A motivated individual whose approach to team management is coaching and consultative, Alex is focused on working collaboratively with Vantage’s new seafood operations team to create best-in-class leaders in Canadian case-ready seafood. “We are determined to provide our customer with the very best quality product, that is our core purpose.”
Alex has a BA in Business Management and a BSA in Economics.
As Customer Service Centre General Manager for Winnipeg, Yves is responsible for the operating profitability, organizational capability, and growth of our business in the Winnipeg Service Centre, while delivering on Vantage's Brand Promise to our valued customers.
Yves brings over 15 years of Canadian experience as Production Manager within meat processing environments in Alberta.
His passion for quality, with the customer in mind, is of particular importance to Vantage's operations, along with his grinds and sausage-making abilities. He also brings retail store management, sales, and operations management experiences gained in Switzerland.
Yves completed graduate studies in Chef de Cuisine, Butcher and Sausage Maker, and his Bachelor of Commerce degree in Bern, Switzerland.
Customer Service Centre General Manager, Winnipeg, Manitoba, Canada
Sheilah Lee Restall
Director, LEAN Manufacturing, Canada
Our newest Senior Management Team Member, Sheilah Lee Restall, brings significant skill and expertise in project management, LEAN Manufacturing application, business management, human resource management, and health and safety, which she has acquired through extensive education, training, and hands-on experience from her time with Maple Leaf Foods and PricewaterhouseCoopers.
Sheilah’s demonstrated ability to deliver focused training, drive process changes, and effectively implement LEAN in all aspects of our business, allows Vantage to excel in continuous improvement initiatives.
Based in Winnipeg, Sheilah collaborates with all Vantage Service Centres in Canada and the United States to ensure LEAN consistency and advancement.
Sheilah has certifications in Lean Six Sigma, Project Management Professional (PMP), and is a graduate of the Bachelor of Commerce (Honours) degree program from the I.H. Asper School of Business at the University of Manitoba.
Yemi leads our research efforts in meeting Vantage's quality and regulatory objectives, along with building and maintaining positive relationships with government, academia, and industry to stay leading edge in Food Science.

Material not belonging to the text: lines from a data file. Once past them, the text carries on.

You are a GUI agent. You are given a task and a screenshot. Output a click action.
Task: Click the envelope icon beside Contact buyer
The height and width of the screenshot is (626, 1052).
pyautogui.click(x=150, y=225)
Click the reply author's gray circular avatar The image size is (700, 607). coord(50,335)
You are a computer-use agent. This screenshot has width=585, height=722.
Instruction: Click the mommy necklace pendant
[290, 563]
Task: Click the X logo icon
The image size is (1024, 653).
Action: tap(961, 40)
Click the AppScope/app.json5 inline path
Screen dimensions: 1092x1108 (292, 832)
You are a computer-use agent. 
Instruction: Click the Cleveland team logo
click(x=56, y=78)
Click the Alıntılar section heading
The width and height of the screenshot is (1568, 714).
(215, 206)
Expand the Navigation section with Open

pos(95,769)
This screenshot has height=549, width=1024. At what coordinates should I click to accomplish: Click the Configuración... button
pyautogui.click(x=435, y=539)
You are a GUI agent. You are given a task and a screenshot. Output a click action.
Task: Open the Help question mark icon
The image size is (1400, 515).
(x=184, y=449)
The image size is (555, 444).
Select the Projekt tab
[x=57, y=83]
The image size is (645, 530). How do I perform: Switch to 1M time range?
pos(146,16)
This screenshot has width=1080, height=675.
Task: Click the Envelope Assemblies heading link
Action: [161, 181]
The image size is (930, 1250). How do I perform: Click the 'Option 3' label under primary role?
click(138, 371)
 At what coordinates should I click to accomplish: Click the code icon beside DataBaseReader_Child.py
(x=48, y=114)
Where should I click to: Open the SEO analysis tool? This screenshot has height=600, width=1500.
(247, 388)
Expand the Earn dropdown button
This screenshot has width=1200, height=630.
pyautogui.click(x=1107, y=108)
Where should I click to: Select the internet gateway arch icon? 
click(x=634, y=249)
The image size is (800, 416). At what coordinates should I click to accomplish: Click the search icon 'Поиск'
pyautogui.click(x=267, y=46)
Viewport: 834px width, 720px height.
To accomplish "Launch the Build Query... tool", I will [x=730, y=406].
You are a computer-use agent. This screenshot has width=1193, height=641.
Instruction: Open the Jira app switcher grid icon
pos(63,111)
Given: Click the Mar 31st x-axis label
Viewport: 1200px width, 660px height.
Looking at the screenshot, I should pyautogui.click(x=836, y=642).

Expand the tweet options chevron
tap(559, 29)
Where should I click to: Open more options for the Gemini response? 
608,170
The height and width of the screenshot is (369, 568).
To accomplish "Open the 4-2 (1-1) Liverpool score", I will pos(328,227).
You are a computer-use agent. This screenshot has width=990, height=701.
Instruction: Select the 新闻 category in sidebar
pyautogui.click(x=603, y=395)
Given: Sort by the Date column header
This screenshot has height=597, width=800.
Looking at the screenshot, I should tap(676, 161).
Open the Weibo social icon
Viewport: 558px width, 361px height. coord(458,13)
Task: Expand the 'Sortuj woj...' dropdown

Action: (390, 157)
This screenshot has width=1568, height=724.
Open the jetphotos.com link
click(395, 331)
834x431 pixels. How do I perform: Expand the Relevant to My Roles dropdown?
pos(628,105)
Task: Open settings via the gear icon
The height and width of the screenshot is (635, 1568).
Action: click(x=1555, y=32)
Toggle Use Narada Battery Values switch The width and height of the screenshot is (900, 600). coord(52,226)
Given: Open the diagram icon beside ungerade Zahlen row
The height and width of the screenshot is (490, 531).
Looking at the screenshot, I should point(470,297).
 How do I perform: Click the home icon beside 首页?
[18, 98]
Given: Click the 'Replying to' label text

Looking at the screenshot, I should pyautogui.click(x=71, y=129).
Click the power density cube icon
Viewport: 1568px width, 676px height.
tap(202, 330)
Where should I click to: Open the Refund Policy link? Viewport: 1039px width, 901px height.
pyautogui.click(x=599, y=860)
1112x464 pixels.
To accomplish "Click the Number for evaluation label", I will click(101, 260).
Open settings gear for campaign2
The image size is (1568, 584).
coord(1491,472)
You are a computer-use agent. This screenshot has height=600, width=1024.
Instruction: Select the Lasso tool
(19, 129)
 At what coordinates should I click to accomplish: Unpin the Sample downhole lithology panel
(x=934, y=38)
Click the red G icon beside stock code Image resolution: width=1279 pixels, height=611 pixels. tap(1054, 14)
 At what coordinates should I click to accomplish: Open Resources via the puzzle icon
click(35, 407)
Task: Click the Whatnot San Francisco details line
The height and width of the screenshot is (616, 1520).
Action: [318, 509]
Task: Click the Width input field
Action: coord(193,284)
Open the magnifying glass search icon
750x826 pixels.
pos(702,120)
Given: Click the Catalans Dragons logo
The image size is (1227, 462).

Yemi joined Vantage Foods, working out of our Chilliwack, British Columbia Service Centre, in April 2001 as Best Practice Leader - HACCP/Quality Assurance for all Vantage Service Centres. He assumed the role of Chief Food Safety Officer in January 2012. In March 2016, he was appointed Vice-President, Food Safety and Quality Assurance, prior to his May 2018 appointment as Vice-President, Food Science and Regulatory Affairs. Yemi was successful in leading the Service Centre teams in achieving Hazard Analysis and Critical Control Points (HACCP) certification, while ensuring the necessary food processes and related systems were in place in all locations.
Yemi brings a vast network of industry contacts, along with a strong academic background in food and animal science, to his current role, supported by his bachelor's degree from the University of Illinois, along with graduate and doctorate studies from Kansas State University. He has published a number of research studies in peer-reviewed journals, and recently received the Certified Food Scientist designation from the Institute of Food Technologists (IFT).
Outside of work,Yemi’s main interests and time are spent with his family and another of his passions……soccer!